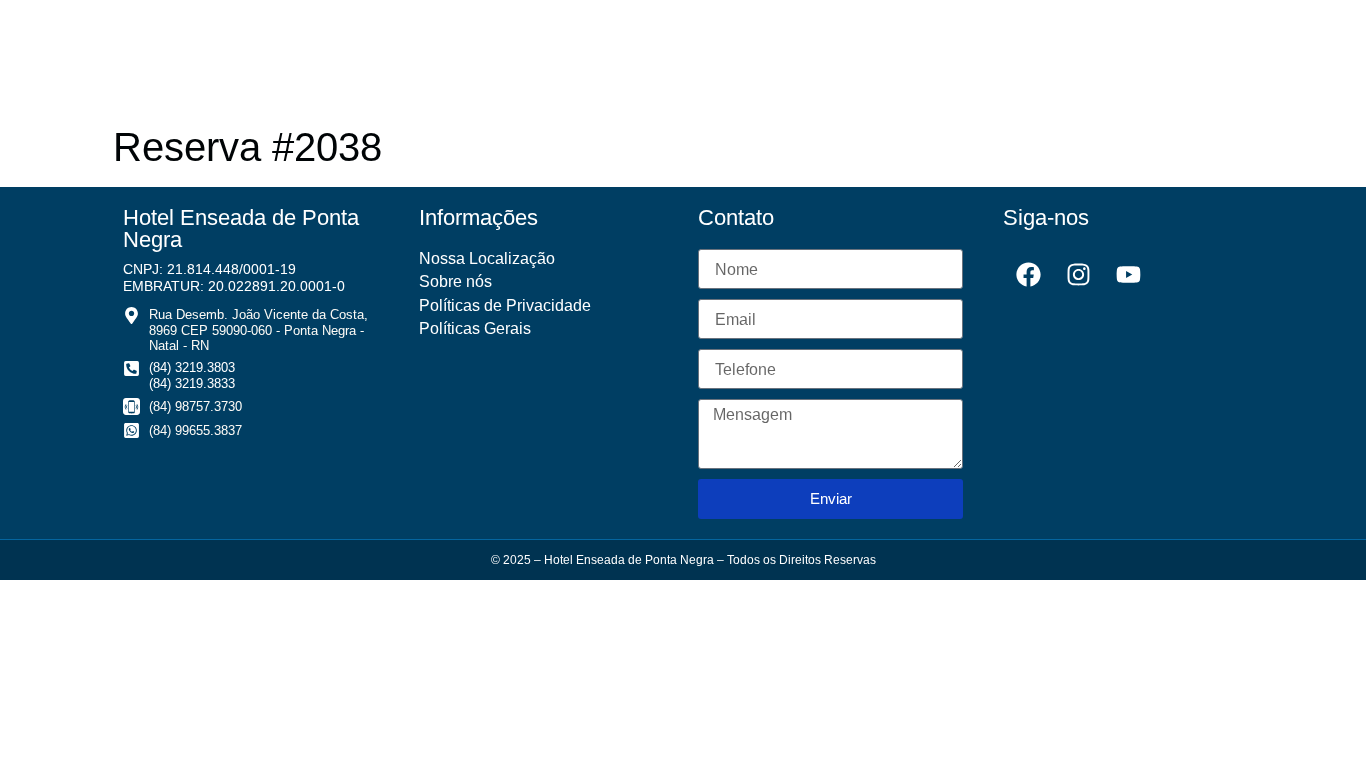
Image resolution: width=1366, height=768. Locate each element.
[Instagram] (1078, 274)
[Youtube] (1128, 274)
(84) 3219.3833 (192, 383)
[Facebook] (1028, 274)
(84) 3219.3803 (192, 367)
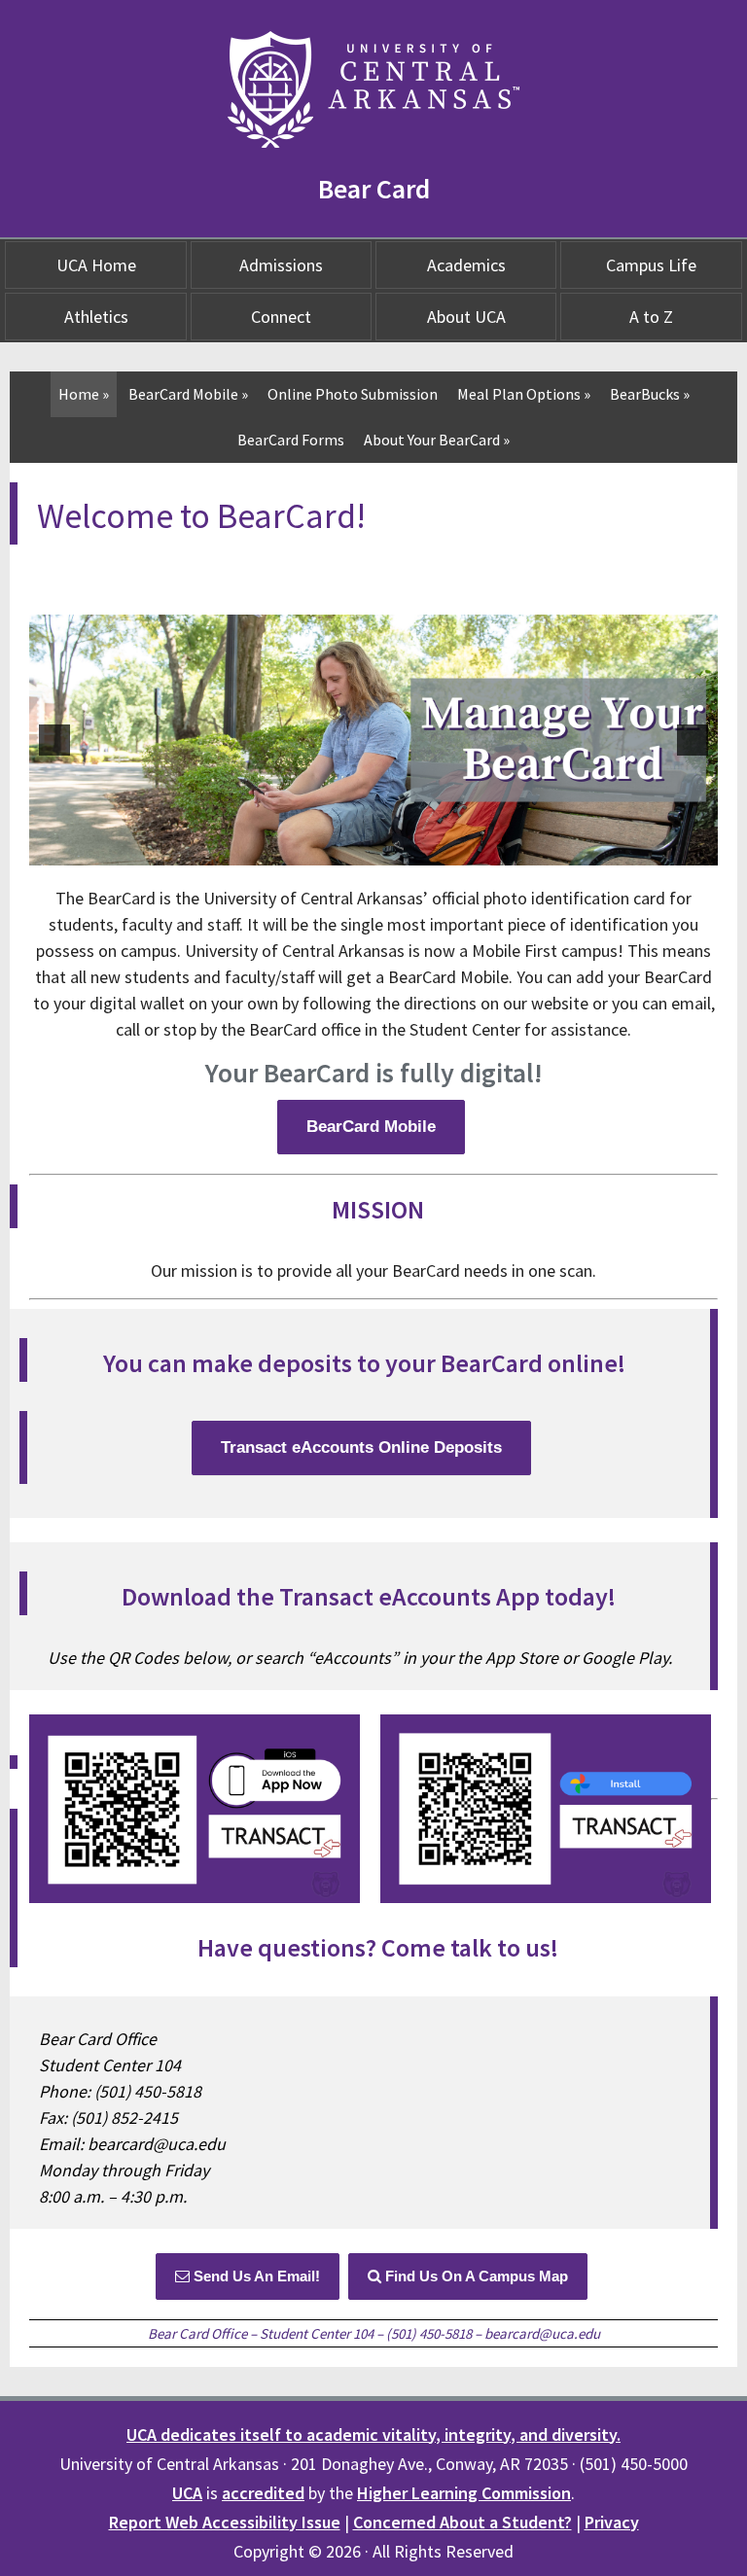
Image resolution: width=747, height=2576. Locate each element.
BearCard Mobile (188, 394)
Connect (281, 316)
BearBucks (650, 394)
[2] (364, 849)
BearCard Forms (290, 439)
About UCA (466, 316)
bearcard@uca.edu (542, 2333)
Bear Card (374, 188)
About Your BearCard (437, 439)
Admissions (281, 265)
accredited (263, 2493)
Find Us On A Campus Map (474, 2276)
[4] (404, 849)
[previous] (54, 740)
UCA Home (96, 265)
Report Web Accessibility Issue (224, 2522)
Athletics (96, 316)
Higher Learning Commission (464, 2493)
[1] (343, 849)
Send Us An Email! (255, 2276)
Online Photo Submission (352, 394)
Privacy (612, 2522)
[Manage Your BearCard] (373, 740)
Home (83, 394)
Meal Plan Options (523, 394)
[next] (692, 740)
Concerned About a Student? (462, 2522)
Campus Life (651, 265)
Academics (466, 265)
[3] (384, 849)
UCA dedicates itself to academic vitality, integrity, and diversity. (373, 2434)
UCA (187, 2493)
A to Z (651, 316)
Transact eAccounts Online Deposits (361, 1447)
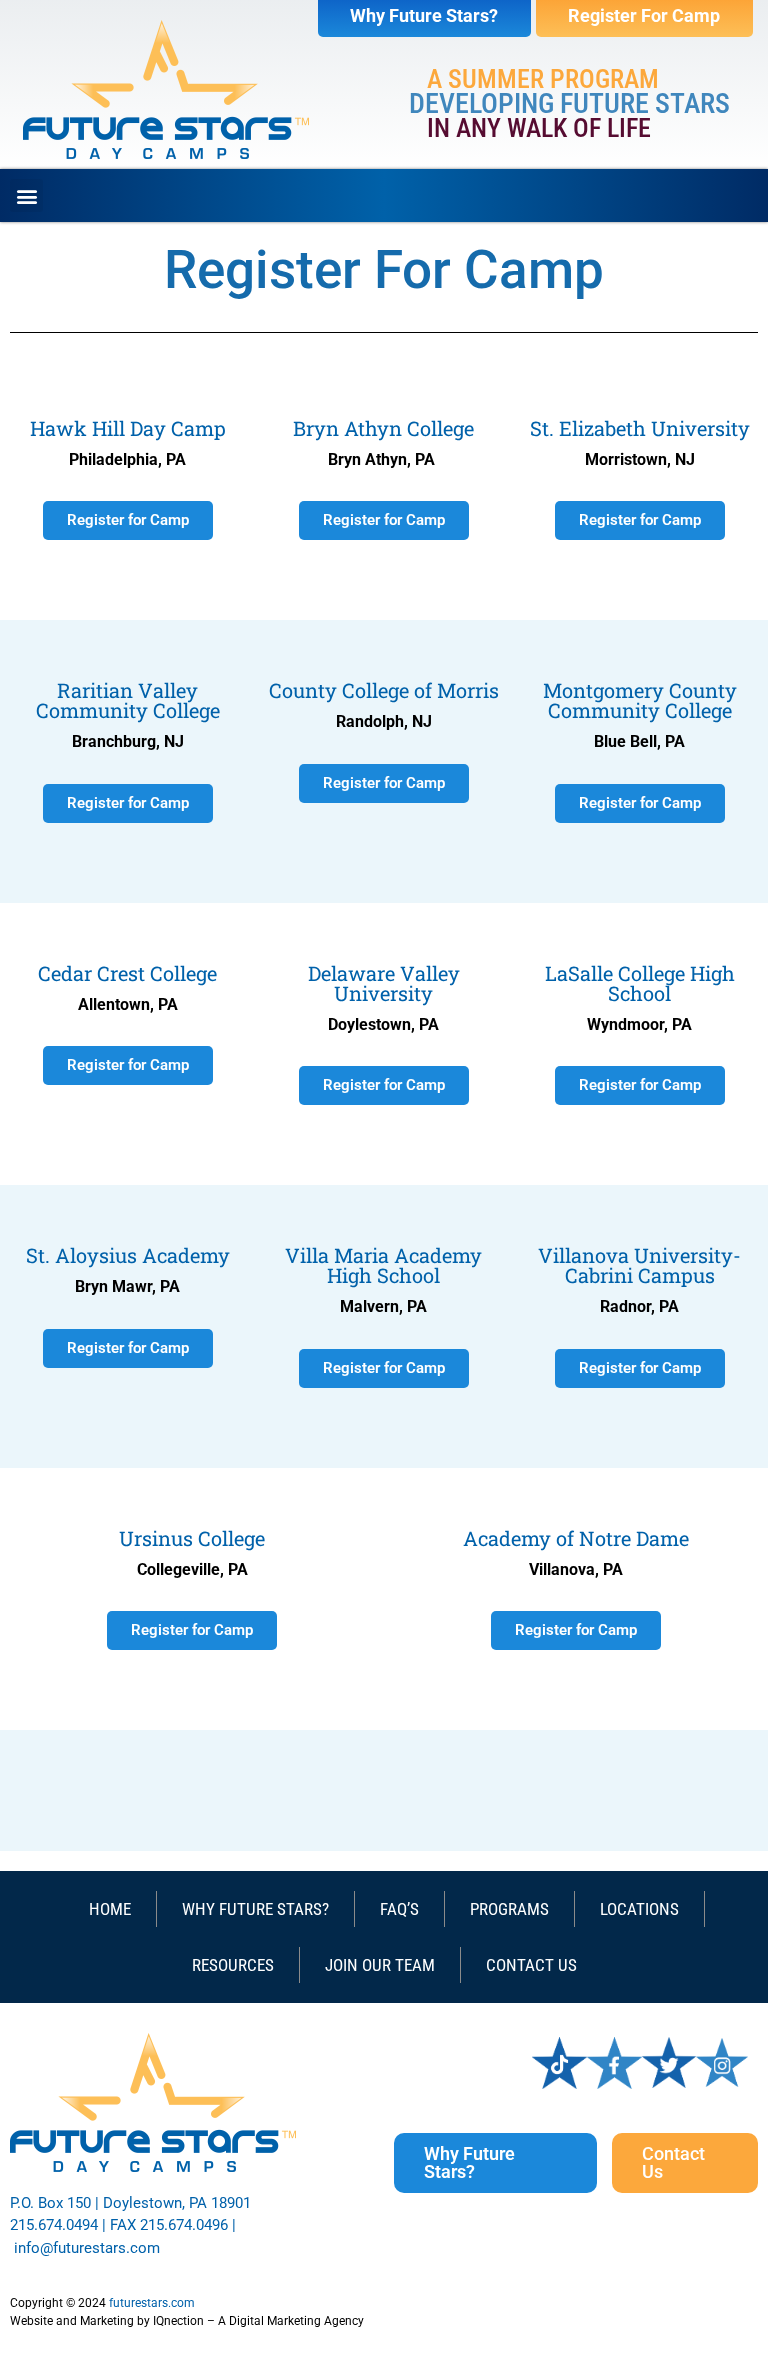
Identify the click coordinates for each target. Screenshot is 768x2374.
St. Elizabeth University (640, 428)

============================================================

Problem: Above are the entries. Output exactly the lines beginning with the line that has "Athletics (96, 316)" and ending with the line that has "[3] (384, 849)".

Response below:
Athletics (96, 316)
Higher Learning Commission (464, 2493)
[1] (343, 849)
Send Us An Email! (255, 2276)
Online Photo Submission (352, 394)
Privacy (612, 2522)
[Manage Your BearCard] (373, 740)
Home (83, 394)
Meal Plan Options (523, 394)
[next] (692, 740)
Concerned About a Student? (462, 2522)
Campus Life (651, 265)
Academics (466, 265)
[3] (384, 849)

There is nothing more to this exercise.